インパクト重視の感性のまま過ごしてきたけど、30歳を越えたころからようやく落ち着いてものを観られるようになってきました。たとえばいわゆる萌え系四コママンガを読んでもまったくおもしろくないからぜんぶ爆発オチにしろよと思っていたけどいまは侘びとしての良さを感じられます。たとえばアスリートを美しいと思える。たとえば風景を眺めているだけで一時間ぐらい潰せる。「空と海の青の違いで僕は泣いたりする。世界は美しい。レグザ」、わかるわかる。
アニメ『へうげもの』が最終回。そんな時期に観たのでとても勉強になるアニメでした。美術だけでなく歴史についても。歴史シミュレーションゲームをやっていても茶人や名品が重視される意味がわからなかったけど、少なくとも利休はでかくて超強いということがわかりました。アニメ的には、顔芸ができていたし、声優陣も渋くてかっこよかった、良い作品でした。

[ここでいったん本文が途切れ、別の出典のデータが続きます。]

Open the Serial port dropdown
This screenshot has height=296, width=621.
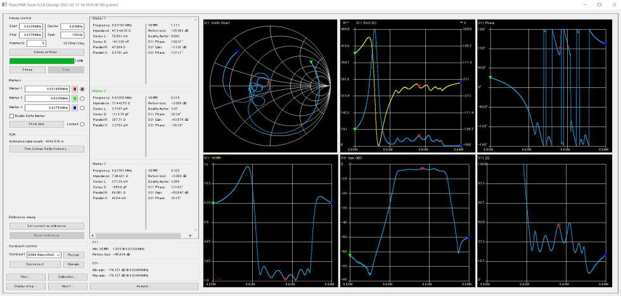(x=44, y=254)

いま日経新聞の朝刊の連載小説が『等伯』で同時代なので合わせて読むのも一興でした。
おまけのミニ番組『へうげもの 名品名席』もおもしろかったです。中島誠之助さんが各地の名品を訪ねて「侘びを感じるねえー」「趣があるねえー」「景色があるじゃないか!」と言う。ウンコでもなんでも褒めてくれそうな安定感がありました。